As crenças de autoeficácia são ' julgamentos das pessoas sobre suas capacidades para organizar e executar cursos de ação necessários para alcançar certo grau de performance ' (BANDURA, 1986 p. 391).

As crenças de autoeficácia estão relacionadas com as capacidades perceptivas dos indivíduos a respeito de suas próprias capacidades. As crenças de autoeficácia são a base para a motivação humana, o gerenciamento do bem-estar e a promoção das realizações pessoais. Segundo Pajares e Olaz, ' Isto porque, a menos que acreditem que suas ações possam produzir os resultados que desejam, as pessoas terão pouco incentivo para agir ou perseverar frente a dificuldades ' (2008, p.101).

As crenças de autoeficácia influenciam nas escolhas dos indivíduos, fazendo com que os mesmos optem por realizar tarefas em que se sintam mais confiantes e competentes, como também evitem aquelas em que não se sintam dessa forma. Além disso, as crenças de autoeficácia determinam o grau de esforço e persistência que um sujeito irá aplicar na execução de uma atividade em vista dos obstáculos que advirão dessa situação. As crenças de autoeficácia influenciam também os padrões de pensamento e reações emocionais dos indivíduos, promovendo por vezes sentimentos de serenidade (alto nível de autoeficácia), ou de estresse e/ou depressão (baixo nível de autoeficácia) na abordagem de determinadas tarefas (PAJARES, 1996).

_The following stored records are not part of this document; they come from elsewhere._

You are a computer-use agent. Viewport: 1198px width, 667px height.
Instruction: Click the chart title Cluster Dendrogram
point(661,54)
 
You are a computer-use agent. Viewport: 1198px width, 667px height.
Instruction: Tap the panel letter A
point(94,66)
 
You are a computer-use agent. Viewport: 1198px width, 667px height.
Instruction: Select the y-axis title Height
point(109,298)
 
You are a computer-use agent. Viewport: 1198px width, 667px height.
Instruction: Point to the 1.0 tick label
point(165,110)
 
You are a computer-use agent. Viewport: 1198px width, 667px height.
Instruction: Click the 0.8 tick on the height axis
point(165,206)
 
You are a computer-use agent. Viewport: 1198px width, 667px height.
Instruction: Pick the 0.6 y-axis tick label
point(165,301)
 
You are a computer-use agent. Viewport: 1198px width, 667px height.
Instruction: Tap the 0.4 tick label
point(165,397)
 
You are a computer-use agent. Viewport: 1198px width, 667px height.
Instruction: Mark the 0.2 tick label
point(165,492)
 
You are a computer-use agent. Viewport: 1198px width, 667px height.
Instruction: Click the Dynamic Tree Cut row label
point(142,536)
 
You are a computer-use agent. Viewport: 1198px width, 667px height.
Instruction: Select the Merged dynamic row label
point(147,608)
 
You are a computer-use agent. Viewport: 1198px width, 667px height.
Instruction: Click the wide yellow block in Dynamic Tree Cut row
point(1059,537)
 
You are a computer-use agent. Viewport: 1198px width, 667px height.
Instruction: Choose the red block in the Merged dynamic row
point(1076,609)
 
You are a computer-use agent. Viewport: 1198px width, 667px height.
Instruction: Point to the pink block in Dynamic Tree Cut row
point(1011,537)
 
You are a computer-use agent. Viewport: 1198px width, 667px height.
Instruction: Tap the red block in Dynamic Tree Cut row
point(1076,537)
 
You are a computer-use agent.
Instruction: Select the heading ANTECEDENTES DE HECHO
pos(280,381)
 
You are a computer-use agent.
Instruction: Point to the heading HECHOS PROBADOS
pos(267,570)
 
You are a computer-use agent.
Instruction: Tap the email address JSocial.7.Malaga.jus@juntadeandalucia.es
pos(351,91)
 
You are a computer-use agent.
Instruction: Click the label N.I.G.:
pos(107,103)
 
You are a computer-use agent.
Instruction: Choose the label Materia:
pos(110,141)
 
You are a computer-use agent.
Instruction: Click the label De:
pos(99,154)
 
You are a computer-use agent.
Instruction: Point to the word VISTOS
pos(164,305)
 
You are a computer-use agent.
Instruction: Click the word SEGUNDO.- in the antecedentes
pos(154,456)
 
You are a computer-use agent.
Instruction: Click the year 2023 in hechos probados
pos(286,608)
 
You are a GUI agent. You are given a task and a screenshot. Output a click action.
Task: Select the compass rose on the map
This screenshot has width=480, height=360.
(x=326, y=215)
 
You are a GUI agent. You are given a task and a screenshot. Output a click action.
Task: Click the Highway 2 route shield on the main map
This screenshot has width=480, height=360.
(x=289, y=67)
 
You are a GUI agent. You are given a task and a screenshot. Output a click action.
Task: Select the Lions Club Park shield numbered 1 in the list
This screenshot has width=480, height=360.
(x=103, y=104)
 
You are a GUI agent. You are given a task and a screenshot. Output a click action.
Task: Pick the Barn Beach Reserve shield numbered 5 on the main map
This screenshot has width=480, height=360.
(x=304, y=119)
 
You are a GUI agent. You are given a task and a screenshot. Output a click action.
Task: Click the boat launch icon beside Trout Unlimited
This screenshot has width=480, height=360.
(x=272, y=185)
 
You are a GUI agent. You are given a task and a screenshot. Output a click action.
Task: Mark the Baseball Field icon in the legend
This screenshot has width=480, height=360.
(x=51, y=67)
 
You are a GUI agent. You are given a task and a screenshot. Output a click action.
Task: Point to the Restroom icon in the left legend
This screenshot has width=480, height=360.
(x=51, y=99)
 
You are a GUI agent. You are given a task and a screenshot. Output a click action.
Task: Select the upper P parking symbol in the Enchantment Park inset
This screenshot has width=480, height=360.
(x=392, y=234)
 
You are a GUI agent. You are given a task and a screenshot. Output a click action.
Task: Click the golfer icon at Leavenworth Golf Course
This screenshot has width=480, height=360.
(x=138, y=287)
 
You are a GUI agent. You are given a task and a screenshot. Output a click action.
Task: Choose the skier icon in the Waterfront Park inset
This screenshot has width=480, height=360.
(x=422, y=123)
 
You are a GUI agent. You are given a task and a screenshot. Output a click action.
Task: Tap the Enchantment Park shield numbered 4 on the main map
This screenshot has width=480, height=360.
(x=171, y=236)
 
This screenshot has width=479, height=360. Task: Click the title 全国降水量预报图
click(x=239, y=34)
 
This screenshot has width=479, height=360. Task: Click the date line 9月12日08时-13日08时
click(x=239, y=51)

As crenças de autoeficácia estão fortemente configuradas com o comportamento humano, possibilitando, muitas vezes, a determinação de ações através do conhecimento de suas crenças em suas capacidades. Esse fato nos permite compreender como as pessoas se comportam em vista de suas capacidades reais de executar determinada tarefa, onde, em muitos casos, as pessoas são capazes o suficiente para realizar determinado curso de ação, mas não o fazem em vista de uma fraca crença de autoeficácia pessoal. Ou ainda, deparamonos com casos em que as pessoas não são tão qualificadas para o trabalho, mas se propõem a realizá-lo por deterem um forte senso de autoeficácia.

Assim, mais do que deter as habilidades e os conhecimentos para a realização de uma determinada ação, o indivíduo deveria possuir as crenças de autoeficácia em um nível suficiente para executar determinada tarefa. Todavia, é importante salientar que as crenças de autoeficácia não são suficientes para produzir o sucesso na ação de um indivíduo sem que este possua alguma habilidade ou conhecimento para realizar a ação.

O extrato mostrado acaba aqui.